(DATA SUPPLIED)
╭──

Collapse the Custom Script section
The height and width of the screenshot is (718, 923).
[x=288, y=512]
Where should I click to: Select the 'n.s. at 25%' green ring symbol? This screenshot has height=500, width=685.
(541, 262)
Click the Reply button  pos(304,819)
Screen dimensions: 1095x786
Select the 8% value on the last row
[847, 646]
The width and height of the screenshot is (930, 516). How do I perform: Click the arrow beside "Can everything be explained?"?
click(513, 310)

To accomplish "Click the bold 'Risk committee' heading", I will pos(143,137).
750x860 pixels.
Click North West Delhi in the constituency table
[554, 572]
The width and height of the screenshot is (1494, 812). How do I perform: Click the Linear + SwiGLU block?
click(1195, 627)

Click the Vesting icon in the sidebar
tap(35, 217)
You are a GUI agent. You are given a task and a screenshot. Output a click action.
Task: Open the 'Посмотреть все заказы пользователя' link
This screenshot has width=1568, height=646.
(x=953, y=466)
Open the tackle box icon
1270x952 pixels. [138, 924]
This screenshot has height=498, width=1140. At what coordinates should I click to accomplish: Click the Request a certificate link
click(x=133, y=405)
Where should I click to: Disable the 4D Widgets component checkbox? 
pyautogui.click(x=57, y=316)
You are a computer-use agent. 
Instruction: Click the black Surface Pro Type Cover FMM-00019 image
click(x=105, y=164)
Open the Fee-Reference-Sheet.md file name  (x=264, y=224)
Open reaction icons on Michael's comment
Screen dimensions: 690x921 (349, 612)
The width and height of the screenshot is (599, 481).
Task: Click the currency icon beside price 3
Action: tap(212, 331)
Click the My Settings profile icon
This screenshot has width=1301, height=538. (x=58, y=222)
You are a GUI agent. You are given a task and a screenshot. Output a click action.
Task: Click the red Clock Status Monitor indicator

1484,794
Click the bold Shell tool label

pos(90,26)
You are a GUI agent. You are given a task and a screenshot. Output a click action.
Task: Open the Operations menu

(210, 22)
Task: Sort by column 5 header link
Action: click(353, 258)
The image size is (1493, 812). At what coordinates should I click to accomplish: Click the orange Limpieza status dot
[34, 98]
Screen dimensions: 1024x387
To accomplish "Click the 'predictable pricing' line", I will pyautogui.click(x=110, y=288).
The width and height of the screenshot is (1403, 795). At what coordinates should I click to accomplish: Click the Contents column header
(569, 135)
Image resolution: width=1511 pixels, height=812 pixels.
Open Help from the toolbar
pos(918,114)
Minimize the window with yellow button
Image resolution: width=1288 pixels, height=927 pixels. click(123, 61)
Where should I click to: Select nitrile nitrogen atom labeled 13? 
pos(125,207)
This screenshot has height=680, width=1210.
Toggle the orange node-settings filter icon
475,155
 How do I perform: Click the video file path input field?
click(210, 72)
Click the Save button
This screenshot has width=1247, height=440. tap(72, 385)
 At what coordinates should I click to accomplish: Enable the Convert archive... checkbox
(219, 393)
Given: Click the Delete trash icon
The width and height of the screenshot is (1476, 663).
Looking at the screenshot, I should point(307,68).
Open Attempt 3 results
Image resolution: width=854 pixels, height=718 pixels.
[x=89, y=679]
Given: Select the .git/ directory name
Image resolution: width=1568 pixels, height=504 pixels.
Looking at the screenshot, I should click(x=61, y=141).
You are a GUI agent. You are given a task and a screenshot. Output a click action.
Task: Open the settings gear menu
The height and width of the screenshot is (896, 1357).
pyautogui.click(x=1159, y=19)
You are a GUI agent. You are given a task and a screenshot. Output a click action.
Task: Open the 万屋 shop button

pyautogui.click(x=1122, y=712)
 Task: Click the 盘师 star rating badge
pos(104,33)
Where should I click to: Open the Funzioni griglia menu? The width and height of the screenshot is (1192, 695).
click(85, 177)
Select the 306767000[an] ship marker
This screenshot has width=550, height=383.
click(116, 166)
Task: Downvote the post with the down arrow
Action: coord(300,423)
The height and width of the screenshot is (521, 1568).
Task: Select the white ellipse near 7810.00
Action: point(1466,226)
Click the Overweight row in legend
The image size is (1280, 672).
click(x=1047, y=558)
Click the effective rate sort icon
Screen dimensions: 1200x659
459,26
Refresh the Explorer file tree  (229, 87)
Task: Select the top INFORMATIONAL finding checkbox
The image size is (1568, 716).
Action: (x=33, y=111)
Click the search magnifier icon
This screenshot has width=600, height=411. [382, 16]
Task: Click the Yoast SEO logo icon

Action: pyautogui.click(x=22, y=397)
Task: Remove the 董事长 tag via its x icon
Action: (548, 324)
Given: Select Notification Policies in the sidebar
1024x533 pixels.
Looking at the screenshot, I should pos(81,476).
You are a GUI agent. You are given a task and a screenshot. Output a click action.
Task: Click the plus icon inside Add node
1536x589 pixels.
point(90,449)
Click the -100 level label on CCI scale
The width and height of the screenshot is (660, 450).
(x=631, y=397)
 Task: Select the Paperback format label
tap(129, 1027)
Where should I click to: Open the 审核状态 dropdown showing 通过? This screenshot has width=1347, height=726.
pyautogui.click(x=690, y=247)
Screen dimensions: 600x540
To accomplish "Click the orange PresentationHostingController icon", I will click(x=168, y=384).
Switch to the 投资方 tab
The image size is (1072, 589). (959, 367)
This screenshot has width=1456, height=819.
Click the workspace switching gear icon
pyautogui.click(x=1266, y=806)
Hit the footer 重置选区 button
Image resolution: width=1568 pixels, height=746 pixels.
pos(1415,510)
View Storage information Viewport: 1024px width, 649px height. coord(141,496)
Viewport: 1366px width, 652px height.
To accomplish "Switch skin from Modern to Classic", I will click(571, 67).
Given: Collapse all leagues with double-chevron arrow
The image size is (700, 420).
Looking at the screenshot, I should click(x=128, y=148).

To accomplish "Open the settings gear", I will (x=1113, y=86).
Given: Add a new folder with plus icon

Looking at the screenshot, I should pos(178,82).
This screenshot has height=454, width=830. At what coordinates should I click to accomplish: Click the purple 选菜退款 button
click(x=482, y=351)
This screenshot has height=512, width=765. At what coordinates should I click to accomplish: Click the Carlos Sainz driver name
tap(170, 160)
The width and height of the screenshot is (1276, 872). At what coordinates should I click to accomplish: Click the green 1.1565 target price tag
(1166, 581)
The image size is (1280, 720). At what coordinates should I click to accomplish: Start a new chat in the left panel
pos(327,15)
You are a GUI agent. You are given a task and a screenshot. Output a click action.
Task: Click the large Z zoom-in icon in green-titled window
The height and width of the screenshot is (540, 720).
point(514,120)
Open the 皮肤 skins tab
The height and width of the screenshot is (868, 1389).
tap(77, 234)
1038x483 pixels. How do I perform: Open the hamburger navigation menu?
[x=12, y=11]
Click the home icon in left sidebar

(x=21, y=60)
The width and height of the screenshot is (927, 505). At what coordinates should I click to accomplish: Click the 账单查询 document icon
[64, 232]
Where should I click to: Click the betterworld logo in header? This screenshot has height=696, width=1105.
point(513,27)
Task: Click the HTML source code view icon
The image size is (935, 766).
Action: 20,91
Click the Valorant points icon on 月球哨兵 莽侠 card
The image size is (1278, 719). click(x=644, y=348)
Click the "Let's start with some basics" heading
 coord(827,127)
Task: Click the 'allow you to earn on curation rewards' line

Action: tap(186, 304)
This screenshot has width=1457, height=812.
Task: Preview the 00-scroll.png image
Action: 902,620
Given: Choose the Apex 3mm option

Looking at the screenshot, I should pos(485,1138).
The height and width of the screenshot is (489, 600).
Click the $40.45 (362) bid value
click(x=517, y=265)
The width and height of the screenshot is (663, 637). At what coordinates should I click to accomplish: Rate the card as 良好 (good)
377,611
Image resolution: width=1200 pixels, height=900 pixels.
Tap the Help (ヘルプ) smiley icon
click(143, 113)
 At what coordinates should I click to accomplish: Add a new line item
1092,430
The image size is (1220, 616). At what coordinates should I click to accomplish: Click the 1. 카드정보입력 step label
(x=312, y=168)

╰──

(EXERCISE) In the listing above, find every line with the word "Viewport" and copy it out.

(OUTPUT BELOW)
View Storage information Viewport: 1024px width, 649px height. coord(141,496)
Viewport: 1366px width, 652px height.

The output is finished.